> _TEXTO FUENTE_:
──────────────────────────────

Marc Gasol acaba de firmar con la franquicia de los Memphis Grizzlies un contrato de cien millones de dólares por los próximos cinco años. No se alarmen, ni siquiera se acerca a los ciento cuarenta y cinco millones que ha firmado Anthony Davis con los New Orleans Pelicans, también por un lustro, o a los doscientos millones que espera poder cobrar Lebron James, por idéntico período de tiempo, dentro de un par de años. Sergio Ramos quiere renovar con el Real Madrid, o eso parece, pero no sin ver aumentado su salario, no sin ajustarse con ello a un estatus por el que ha luchado durante años y que tal vez pueda merecer. Los vestuarios de fútbol, o de la NBA, (o la parrilla de la Fórmula 1 o las motos, o las plantillas de cualquier otra gran liga con repercusión global) son el mejor ejemplo de esa sociedad de clases que, surgida de las revoluciones liberales-burguesas, vino a sustituir a la sociedad estamental. Tanto cobras, tanto vales.
Ni Burgos ni Ourense, equipos que se han ganado el derecho a ascender en la cancha, podrán ejecutar tal prerrogativa y jugar en ACB. Han sido incapaces de asumir el canon de entrada, una cantidad de seis millones que la liga exige como garantía de viabilidad. Los bancos, que antes regalaban el dinero a jóvenes sin estudios, ahora desahuciados, para que se compraran coche, casa y chalé en la costa, ahora se lo piensan dos veces antes de financiar un proyecto humilde. Los sueños, en algunas capitales de provincia, valen seis millones de euros, un tercio de lo que ganarán Marc Gasol o Sergio Ramos en un año. Y mucho más modestos aún son los de atletas, gimnastas, nadadores, patinadores y muchos otros seres anónimos a los que dentro de un año animaremos en Río. No hay dinero para ellos. No emocionan, no arrastran público, no mueven guita, no merecen nada. Que hubieran jugado al fútbol (y que hubieran nacido varones).

──────────────────────────────

> _CONSIGNA_: Prolonga el texto sobre los salarios en el deporte a partir de su última frase.

Datos de anclaje en capturas de pantalla:
──────────────────────────────

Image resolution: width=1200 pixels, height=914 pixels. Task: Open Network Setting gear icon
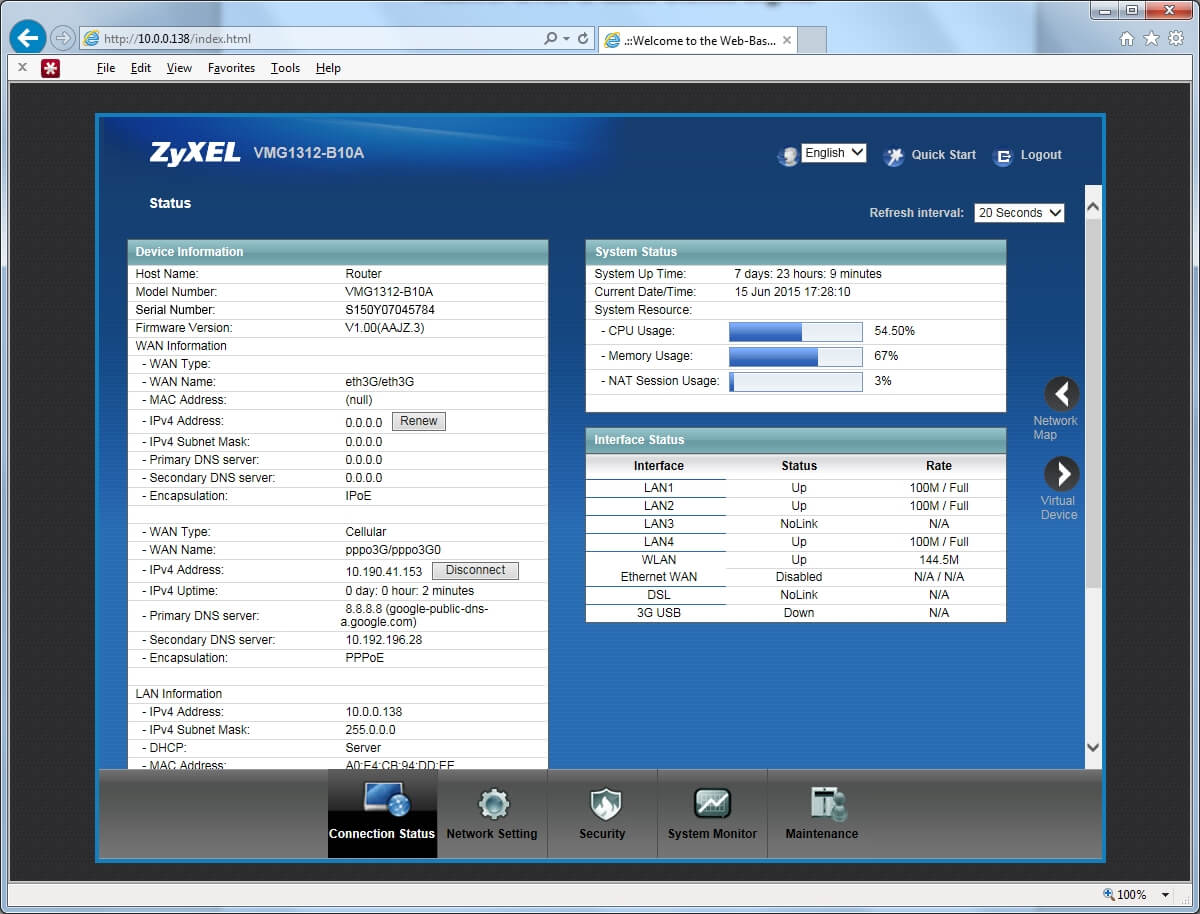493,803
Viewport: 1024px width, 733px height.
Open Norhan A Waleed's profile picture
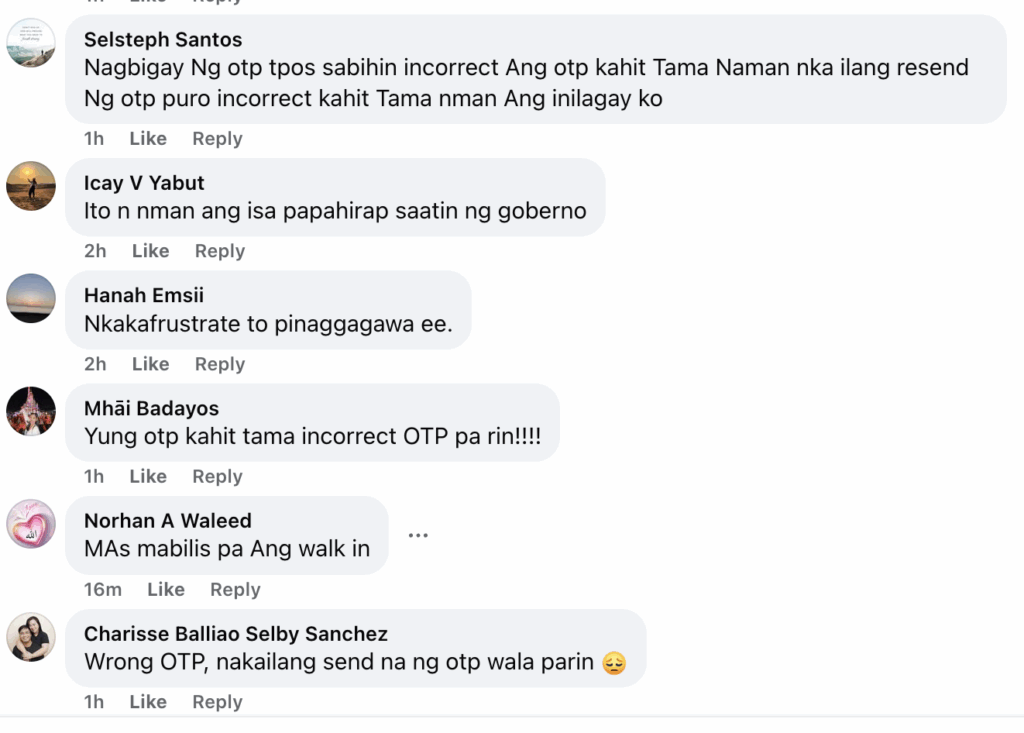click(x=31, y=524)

──────────────────────────────

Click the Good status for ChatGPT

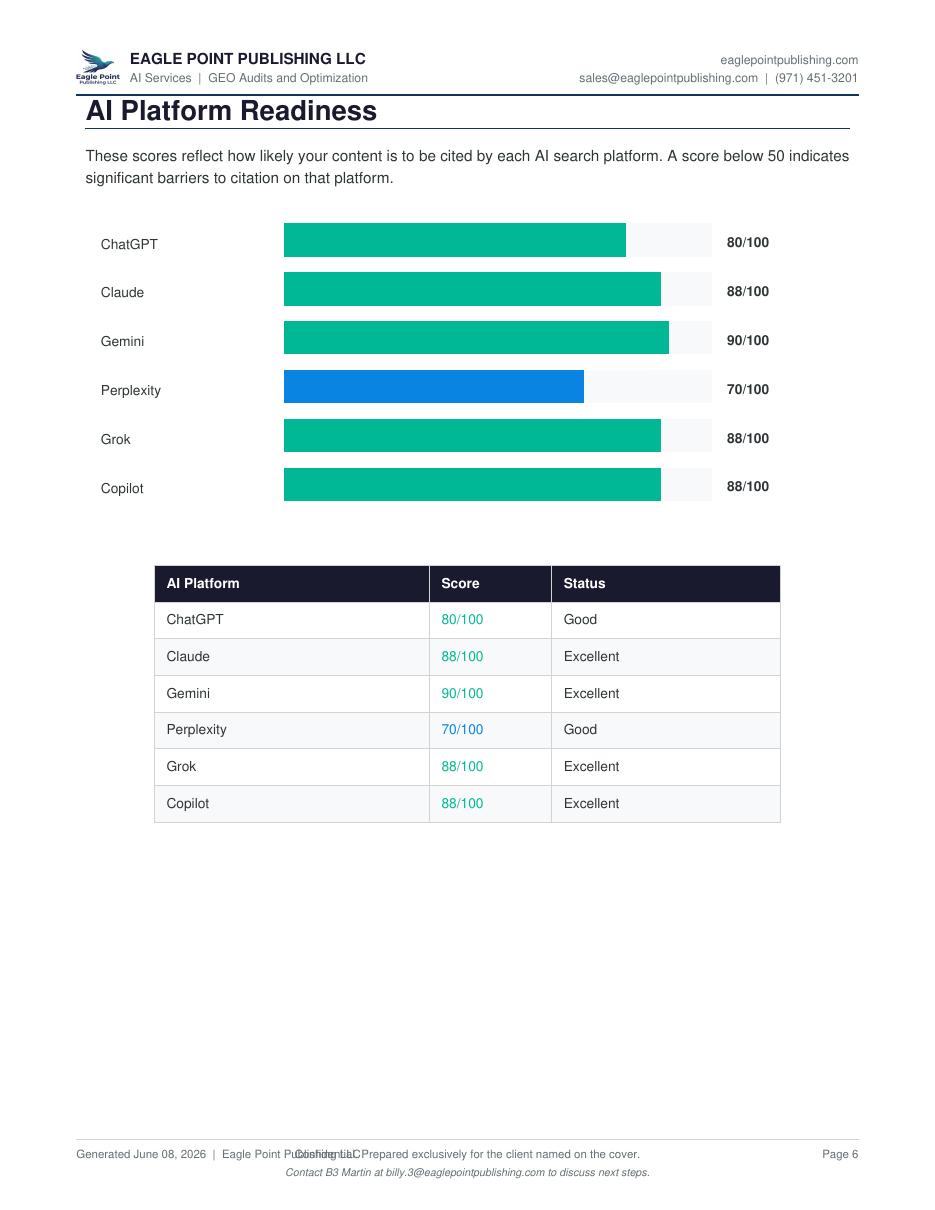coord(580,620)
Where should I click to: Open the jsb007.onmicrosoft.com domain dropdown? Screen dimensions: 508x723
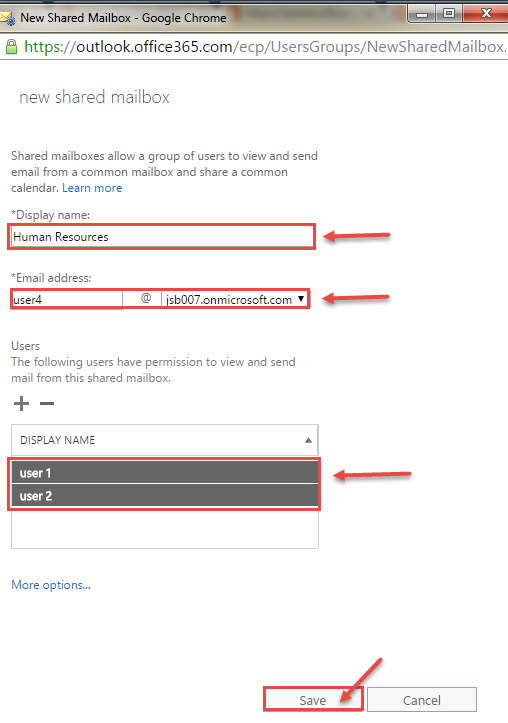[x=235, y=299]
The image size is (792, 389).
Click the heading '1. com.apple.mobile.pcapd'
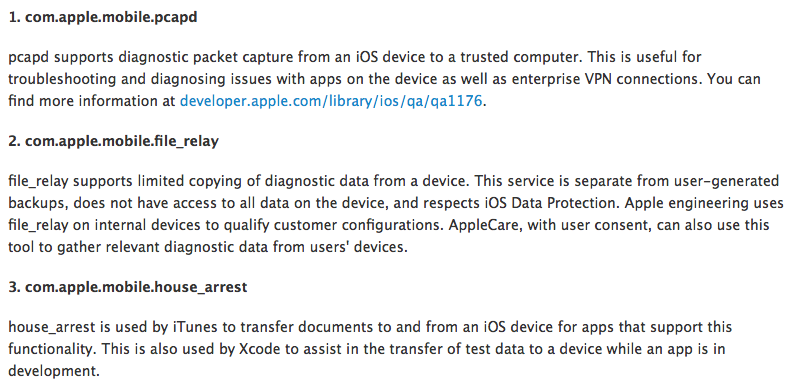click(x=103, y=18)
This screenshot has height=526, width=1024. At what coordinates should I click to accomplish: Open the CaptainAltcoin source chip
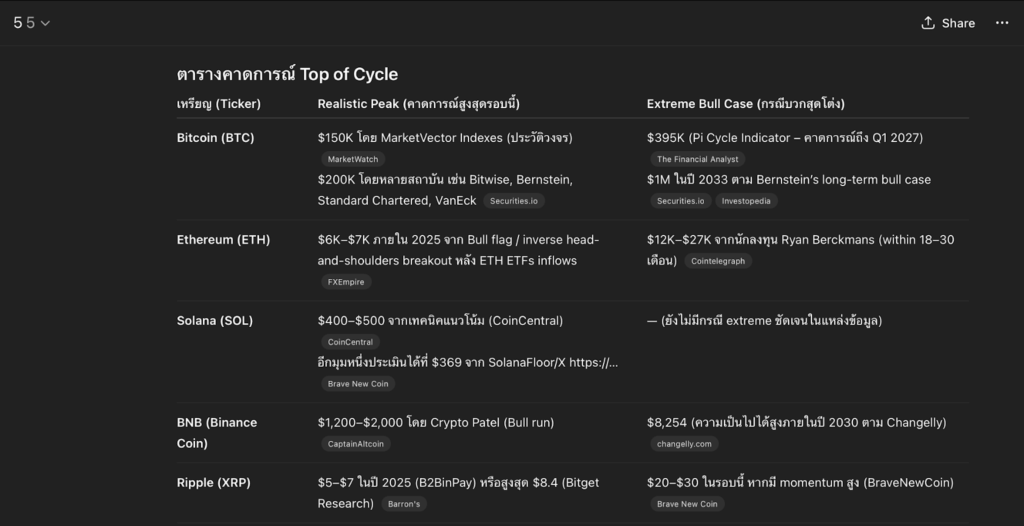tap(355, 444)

──────────────────────────────

> _RESULTADO DEL EJERCICIO_:
En esta sociedad que mira a Grecia con pavor, que aparta el foco, a sabiendas, de contextos aún más extremos, que da limosna a investigadores, científicos, médicos o profesores, (por poner solo algunos ejemplos de profesionales tan mal pagados como imprescindibles para el funcionamiento de un estado) que desconoce lo que se teje y desteje tras el telón de los movimientos interbancarios, las manipulaciones mediáticas o la especulación financiera; el deporte de élite se ha erigido en una nueva burbuja que crece imparable hacia su implosión. Dicen los que avalan el manejo de números tan grandes, que el negocio de las grandes ligas repercute en sus protagonistas solo una modesta parte de lo que ellos mismos generan. Bueno, de la riqueza que generan y también de aquella otra que se mueve en esa especie de limbo donde habitan pagarés, créditos, comisiones, avales y demás formas de dinero fiduciario. Bastará con que recuperemos por un instante la lucidez y la razón para que dejemos de ser tan estúpidos y pongamos freno a negocios tan mezquinos y alejados de la realidad social.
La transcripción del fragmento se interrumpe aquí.